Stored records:
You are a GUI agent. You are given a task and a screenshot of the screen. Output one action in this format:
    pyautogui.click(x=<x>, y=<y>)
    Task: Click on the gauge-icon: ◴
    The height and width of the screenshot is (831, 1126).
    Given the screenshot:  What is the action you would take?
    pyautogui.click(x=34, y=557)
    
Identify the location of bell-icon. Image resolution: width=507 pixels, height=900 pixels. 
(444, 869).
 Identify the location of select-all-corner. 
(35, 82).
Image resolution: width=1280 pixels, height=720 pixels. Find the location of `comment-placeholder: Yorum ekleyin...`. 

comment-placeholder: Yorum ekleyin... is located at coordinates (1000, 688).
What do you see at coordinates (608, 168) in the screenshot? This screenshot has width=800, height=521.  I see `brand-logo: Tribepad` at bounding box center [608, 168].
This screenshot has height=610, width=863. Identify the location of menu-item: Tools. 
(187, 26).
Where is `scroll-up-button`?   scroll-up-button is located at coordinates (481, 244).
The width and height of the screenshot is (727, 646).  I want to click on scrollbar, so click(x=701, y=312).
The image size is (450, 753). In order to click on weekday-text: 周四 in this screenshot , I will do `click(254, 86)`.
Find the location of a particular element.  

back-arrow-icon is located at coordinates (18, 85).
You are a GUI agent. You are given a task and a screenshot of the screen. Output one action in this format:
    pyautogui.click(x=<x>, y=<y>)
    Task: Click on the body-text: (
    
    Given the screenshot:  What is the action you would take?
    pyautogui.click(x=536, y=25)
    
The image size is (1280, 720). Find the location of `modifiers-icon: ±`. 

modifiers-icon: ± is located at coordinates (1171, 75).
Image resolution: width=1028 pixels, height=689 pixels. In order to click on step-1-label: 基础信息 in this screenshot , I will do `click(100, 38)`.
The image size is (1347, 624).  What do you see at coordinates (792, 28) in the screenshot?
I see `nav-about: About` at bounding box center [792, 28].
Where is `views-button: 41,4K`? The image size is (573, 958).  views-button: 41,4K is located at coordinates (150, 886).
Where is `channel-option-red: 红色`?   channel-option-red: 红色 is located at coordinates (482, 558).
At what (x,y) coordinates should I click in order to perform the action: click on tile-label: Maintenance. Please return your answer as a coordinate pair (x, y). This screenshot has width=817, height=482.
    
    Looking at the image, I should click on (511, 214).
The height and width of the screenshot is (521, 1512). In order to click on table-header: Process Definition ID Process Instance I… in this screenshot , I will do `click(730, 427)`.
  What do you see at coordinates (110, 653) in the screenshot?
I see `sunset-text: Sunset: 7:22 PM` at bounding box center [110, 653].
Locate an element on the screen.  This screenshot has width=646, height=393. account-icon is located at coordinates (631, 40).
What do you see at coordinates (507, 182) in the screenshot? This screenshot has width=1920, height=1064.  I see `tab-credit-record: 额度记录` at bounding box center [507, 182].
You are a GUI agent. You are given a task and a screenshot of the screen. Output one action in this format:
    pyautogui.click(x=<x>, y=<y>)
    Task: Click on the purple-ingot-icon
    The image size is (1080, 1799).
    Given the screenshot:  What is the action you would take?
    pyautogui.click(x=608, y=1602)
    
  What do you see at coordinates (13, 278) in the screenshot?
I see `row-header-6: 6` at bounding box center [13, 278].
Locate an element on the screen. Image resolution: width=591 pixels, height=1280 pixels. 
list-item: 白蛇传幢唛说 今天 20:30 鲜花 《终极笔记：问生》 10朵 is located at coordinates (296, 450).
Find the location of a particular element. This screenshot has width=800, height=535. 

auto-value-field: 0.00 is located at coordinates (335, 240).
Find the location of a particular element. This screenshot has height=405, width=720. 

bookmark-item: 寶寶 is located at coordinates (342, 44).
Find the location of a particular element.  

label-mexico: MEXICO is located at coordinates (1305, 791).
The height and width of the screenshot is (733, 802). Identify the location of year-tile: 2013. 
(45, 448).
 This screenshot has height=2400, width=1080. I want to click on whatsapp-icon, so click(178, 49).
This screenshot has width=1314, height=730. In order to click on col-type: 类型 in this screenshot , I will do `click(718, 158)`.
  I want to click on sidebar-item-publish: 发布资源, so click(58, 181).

Problem to work on:
Show each line of the material that contains the string "element", treating case as significant.

Exercise response:
Find the location of a particular element.  
Locate an element on the screen.  This screenshot has width=646, height=393. account-icon is located at coordinates (631, 40).
Locate an element on the screen. Image resolution: width=591 pixels, height=1280 pixels. 
Find the location of a particular element. This screenshot has width=800, height=535. 
Find the location of a particular element. This screenshot has height=405, width=720. 
Find the location of a particular element.  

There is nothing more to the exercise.